▶ [Exercise aim] Put the lines below into a JSON list of strings, one string per line, with blank lines and pictures omitted.

+---+

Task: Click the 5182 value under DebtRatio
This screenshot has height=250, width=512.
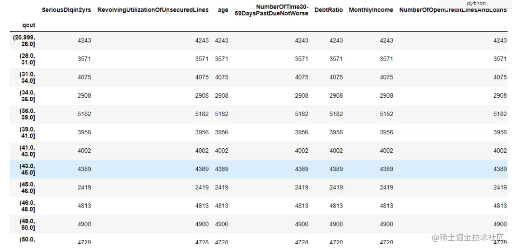Action: (336, 114)
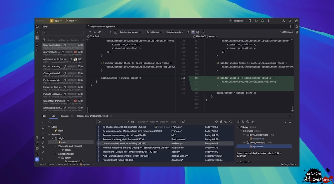Toggle the eye view options in Git log
The height and width of the screenshot is (184, 334).
[x=226, y=122]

+---+

▶ [Task result]
[
  "Task: Click the 5182 value under DebtRatio",
  "This screenshot has height=250, width=512.",
  "Action: (336, 114)",
  "Toggle the eye view options in Git log",
  "The height and width of the screenshot is (184, 334).",
  "[x=226, y=122]"
]